Document passage:
Compliance: Implement Consumer Protection to Avoid Risking Massive Fines

by Andrew Cardno

The age of sending communication without consequence is gone. In response to massive consumer demand, governments worldwide are getting serious about consumer protection. The pattern seems to be laws are implemented and, at first, are largely ignored (e.g., FCC’s anti-robocall regulations), then fines of hundreds of millions are imposed. While it may not seem like a big deal as you look at your inbox currently inundated with spam, the reality is that CAN-SPAM laws have real teeth and are a part of a new wave of consumer protection sentiment.

Every casino-affiliated email you send runs the risk of substantial fines – ranging from an individual email from a host to mass emails from the database marketing team.

Database Marketing Compliance

The depth of detail that goes into a casino organization’s marketing program involves some of the most complex personalized marketing segmentation of any industry, with the gold standard of marketing involving tens of thousands of segments with individualized offers. The main method of promoting your casino is accomplished through marketing campaign emails (commercial electronic mail message, or CEMM), and these are subject to penalties greater than $40,000 for each separate email in violation of the CAN-SPAM Act requirements.

By spending countless hours doing data preparation and segmenting player lists to send out tens or hundreds of thousands of CEMMs per month to your players, not only are your casino’s marketing efforts tremendous, but the fines would certainly be as well if your casino isn’t compliant with CAN-SPAM requirements. Therefore, it’s imperative to ensure these efforts to increase your casino’s revenue haven’t been wasted by ultimately incurring fines for non-compliance.

CAN-SPAM Requirements

There are seven things you should know to ensure your casino’s emails comply with the Act’s provisions:

• No false or misleading header information: the “From:” “To:” and “Reply To:” fields as well as the domain name and email address must be accurate, and they must identify the business or the person sending the email.

• No deceptive subject lines: It is illegal to use a subject line that would mislead people about the contents or subject matter of the message; make sure your subject line accurately reflects what’s in the email.

Recorded information:

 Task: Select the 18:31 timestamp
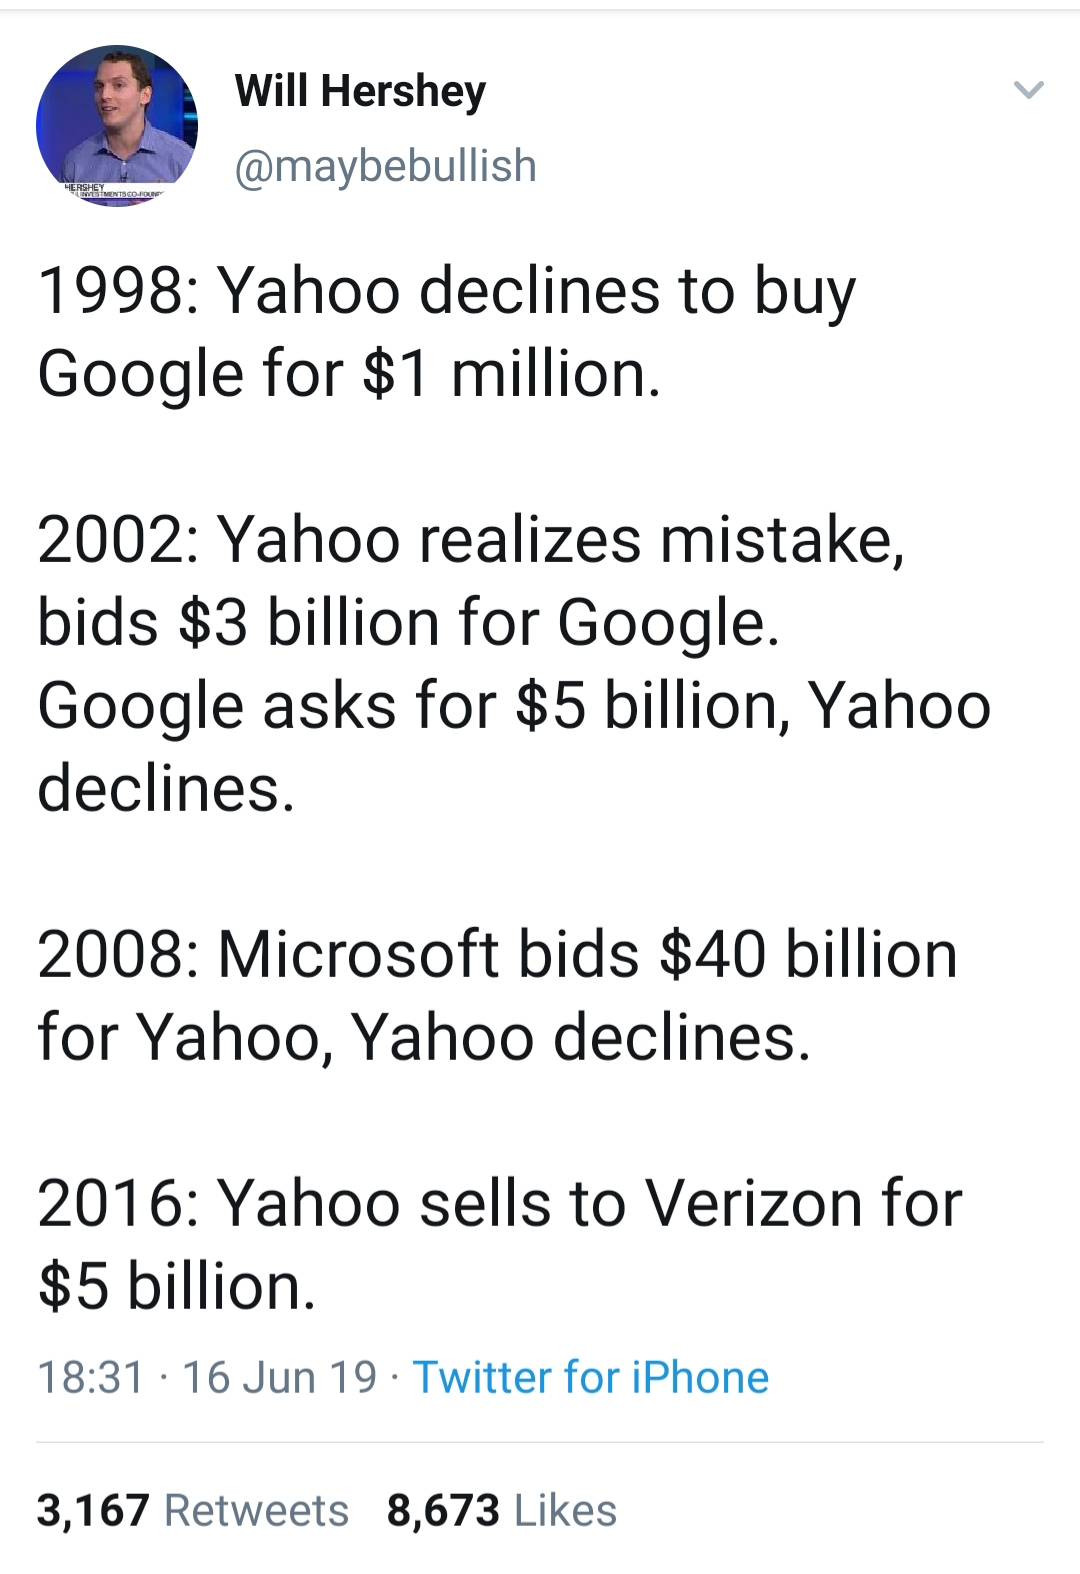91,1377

Tasks:
a. Condense the paragraph of the CAN-SPAM compliance article that begins "The depth of detail" into a short bulleted list that keeps its main facts.
b. Pick up the CAN-SPAM compliance article from the point where its text stops.

The replies:
a.
- Casino marketing programs use some of the most complex personalized segmentation of any industry.
- The gold standard involves tens of thousands of segments with individualized offers.
- Marketing campaign emails (commercial electronic mail messages, or CEMMs) are the main way a casino is promoted.
- Each CEMM that violates CAN-SPAM Act requirements can bring a penalty of more than $40,000.

b.
• Identify that this message is an ad: You must include a clear and conspicuous disclosure that the email is an advertisement; this can be as simple as text at the bottom of the email stating, “This advertisement was sent by (casino name).”

• Give your address: This means providing the address of the casino your CEMM is marketing on behalf of.

• Tell recipients how to opt-out or unsubscribe: Make this information easy to find and understand, and give recipients an email address or a website they can use to opt out or unsubscribe.

• Promptly honor opt-out requests: When someone asks to be removed from your email list, you must delete their name and address within 10 business days.

• Your casino is responsible for compliance with CAN-SPAM: Even if a third-party handles your casino marketing program, it’s up to you to make sure the email messages meet these requirements.

Player Development Compliance

It’s obvious that mass-marketing emails must comply, but what about personal relationship emails from a casino employee to a player? If the primary purpose of the email is transactional or relationship-based, such as a casino host responding to a player’s question about an event or providing a response facilitating or confirming a transaction the player has already agreed to, the host wouldn’t necessarily need to meet the seven requirements listed above. However, the purpose of the email, whether commercial, transactional, or relationship, is determined by the message’s primary purpose.

An example of a commercial purpose might be a host emailing their player, notifying them of an upcoming event and encouraging them to attend because it’s exactly the type of event that player enjoys. This is an excellent example of a host who creates personalized experiences for players by understanding their players’ interests and preferences and appropriately uses that knowledge from the host/player relationship to proactively communicate with their book of business. Although this example demonstrates the ideal qualities of a host who creates deeply tailored brand experiences for their players, they could be violating the CAN-SPAM Act if they don’t, at minimum, have an opt-out option within the email.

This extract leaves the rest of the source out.